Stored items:
►

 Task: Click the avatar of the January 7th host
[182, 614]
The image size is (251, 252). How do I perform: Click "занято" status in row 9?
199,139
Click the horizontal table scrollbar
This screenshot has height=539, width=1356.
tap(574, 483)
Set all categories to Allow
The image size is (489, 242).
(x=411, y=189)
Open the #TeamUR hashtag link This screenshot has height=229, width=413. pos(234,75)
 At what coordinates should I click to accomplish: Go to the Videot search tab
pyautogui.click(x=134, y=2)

◄
►

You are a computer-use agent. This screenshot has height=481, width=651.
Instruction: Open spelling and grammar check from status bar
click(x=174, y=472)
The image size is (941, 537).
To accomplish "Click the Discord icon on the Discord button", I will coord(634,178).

◄

Your answer should be the lines above, from the line containing "Task: Click the" up to and including the line containing "Open the #TeamUR", reproduced exactly and with nothing else.

#### Exercise result
 Task: Click the avatar of the January 7th host
[182, 614]
The image size is (251, 252). How do I perform: Click "занято" status in row 9?
199,139
Click the horizontal table scrollbar
This screenshot has height=539, width=1356.
tap(574, 483)
Set all categories to Allow
The image size is (489, 242).
(x=411, y=189)
Open the #TeamUR hashtag link This screenshot has height=229, width=413. pos(234,75)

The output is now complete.